On the south side of San Telmo is a small square called Plaza Dorrego. Perhaps it was because we showed up on a weekday in the offseason, but there wasn’t a lot going on in the square while I was there. A couple of stalls were selling arts and crafts, and that’s about it. I think the best thing about the square was the Iceland heladeria on the corner – one of Argentina’s best ice cream parlors.
If you wander around some of the shops and alleyways near Plaza Dorrego, you might find some hidden gems, such as an iconic “umbrella alley.” If you’re looking for the umbrellas, visit Feria de San Telmo across the street to the east of the square.
San Telmo Sunday Market
Sundays are a whole different matter in Plaza Dorrego. That’s when you’ll be able to see the San Telmo Sunday Market. This market has been around since the 1970s and has over 270 stalls of arts, crafts, and antiques available to peruse.
The Sunday Market actually starts in Plaza Dorrego and then extends twelve blocks along Defensa Street north of the square all the way to Plaza de Mayo. That’s another attraction to visit. Plaza de Mayo is west of the Pink House – the presidential offices of Argentina. Yes, just like the White House in the US, but pink.

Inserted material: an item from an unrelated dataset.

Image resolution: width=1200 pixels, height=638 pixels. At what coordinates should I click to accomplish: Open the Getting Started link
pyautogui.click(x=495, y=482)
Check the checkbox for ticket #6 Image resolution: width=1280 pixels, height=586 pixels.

Useful Facts for Visiting San Telmo
Safety in San Telmo
For years, I was told that Buenos Aires was rather unsafe. It was suggested that I should keep my phone hidden, and not carry any valuables on me. As such, I didn’t take a lot of photos or videos walking around.

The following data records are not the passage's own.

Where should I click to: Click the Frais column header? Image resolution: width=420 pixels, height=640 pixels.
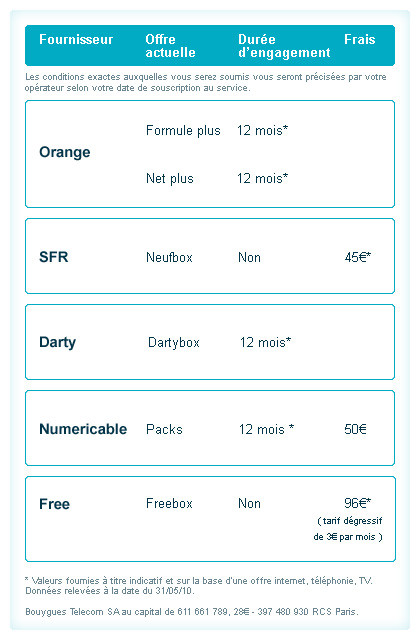point(360,39)
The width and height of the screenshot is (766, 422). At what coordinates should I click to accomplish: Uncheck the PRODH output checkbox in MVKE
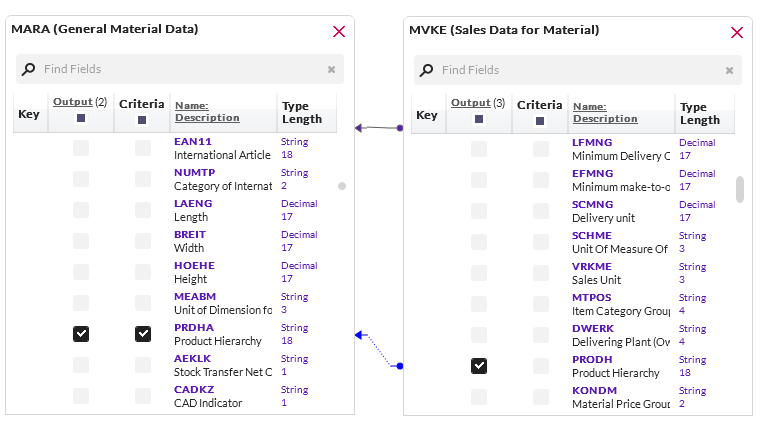coord(479,366)
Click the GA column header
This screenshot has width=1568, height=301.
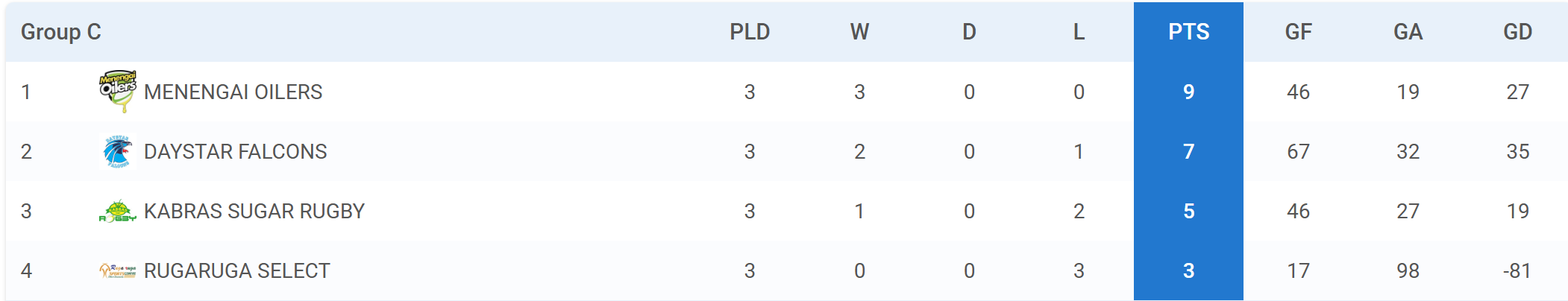pyautogui.click(x=1408, y=32)
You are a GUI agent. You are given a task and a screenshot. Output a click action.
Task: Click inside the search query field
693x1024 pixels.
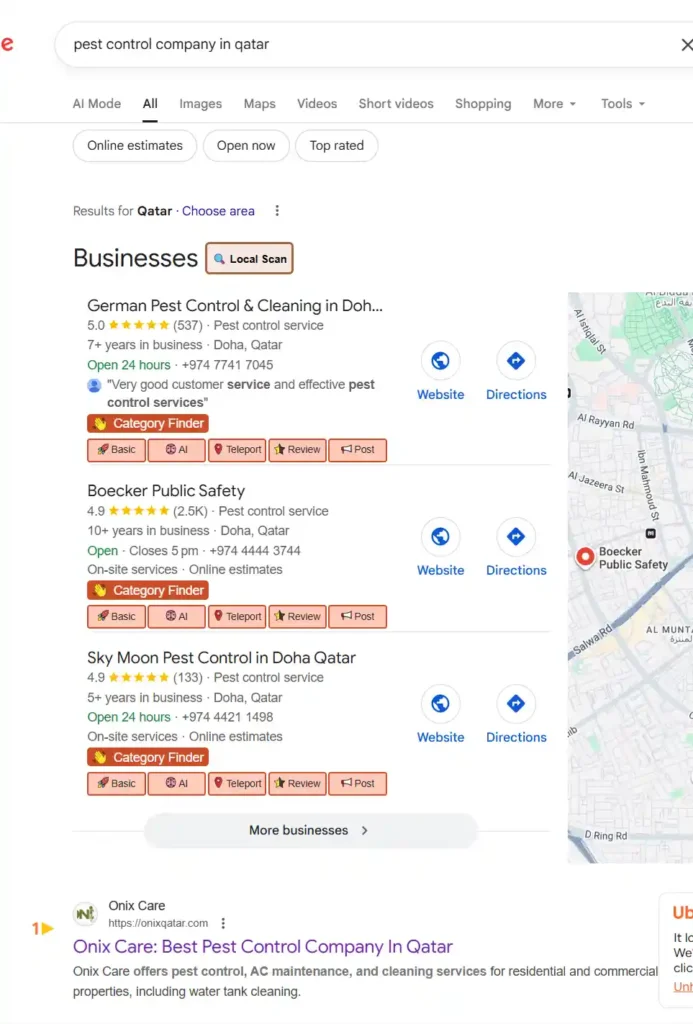coord(300,44)
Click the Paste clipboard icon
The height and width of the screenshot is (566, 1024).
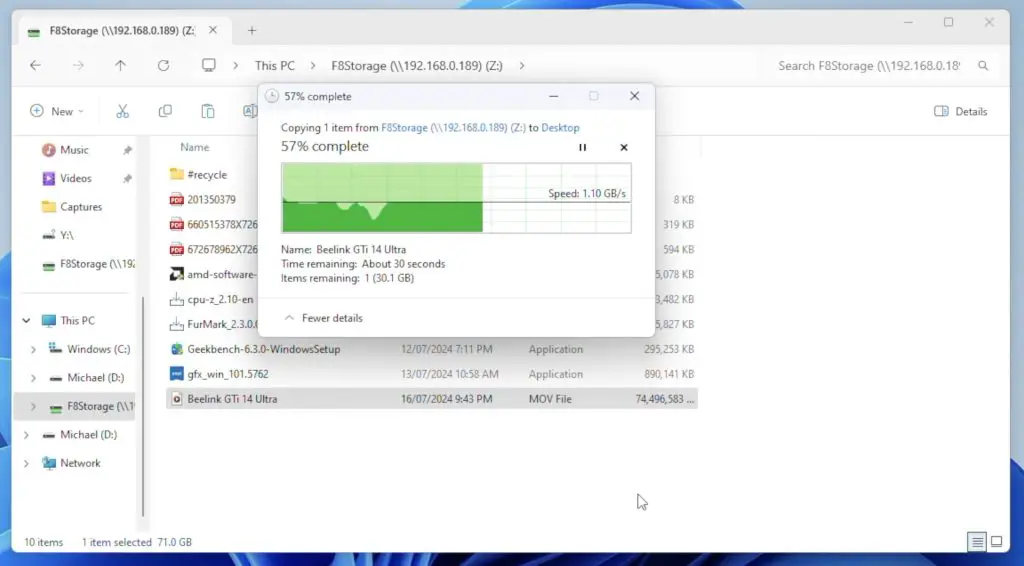(x=207, y=111)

However, after several weeks in Buenos Aires and other parts of Argentina, I found the city no more dangerous than London, Rome, or Kuala Lumpur. Perhaps less so, as Buenos Aires is actually now considered one of the safest cities in South America.
Regardless of how safe or unsafe the city is, it’s always good to exercise precaution. Don’t have loose objects in your pockets that are easy to grab. Keep a firm grasp on your phone, bags, etc. at all times. Take extra caution at night and when not a lot of people are around. You know…the basic security actions.
Santo Domingo Basilica
If you’re looking for a beautiful church, I’d suggest visiting Santo Domingo Basilica. Technically it’s just outside of San Telmo to the north, on the way to Plaza de Mayo. I always love finding beautiful churches around the world, and Argentina certainly has plenty.
Characters on the Streets
All around San Telmo are several dozen statues of cartoon characters from popular shows in Argentina. I didn’t recognize any of them, but Vanesa was excited to take some selfies with them. Unfortunately, there weren’t any English descriptions.
Where to Eat in San Telmo
San Telmo is small and many of the places to eat looked quite touristy, and therefore pricy. However, Vanesa and I found a great street food vendor for lunch. Just up the street from El Zanjón is a place called Parrilla del Carmen. The two options on the menu were choripan (a chorizo sausage sandwich) and bondiola (a pork shoulder sandwich). The price was reasonable and the quality was really good. You can also order fries or choose from a small drink selection.
Of course, you can’t visit Argentina without trying the ice cream, locally known as helado. There’s an excellent chain in Buenos Aires called Iceland, and one of the branches is across the street from Plaza Dorrego. Vanesa’s got her favorite flavor, sambayón (zabaione) – custard and marsala…kinda like tiramisu without the coffee and ladyfinger cookies. I like the fruity flavors better, such as lemon and coconut (not together), although that time was mint and chip, and dulce de leche with almonds.
Don’t forget that San Telmo isn’t the end-all of Buenos Aires. Make sure to explore the other neighborhoods including Palermo, Retiro, and Puerto Madero. As San Temlo is small, you can easily explore it in a day or just an afternoon. But it should be explored. Don’t forget to put this little neighborhood on your itinerary, and try to make it on Sunday for the market.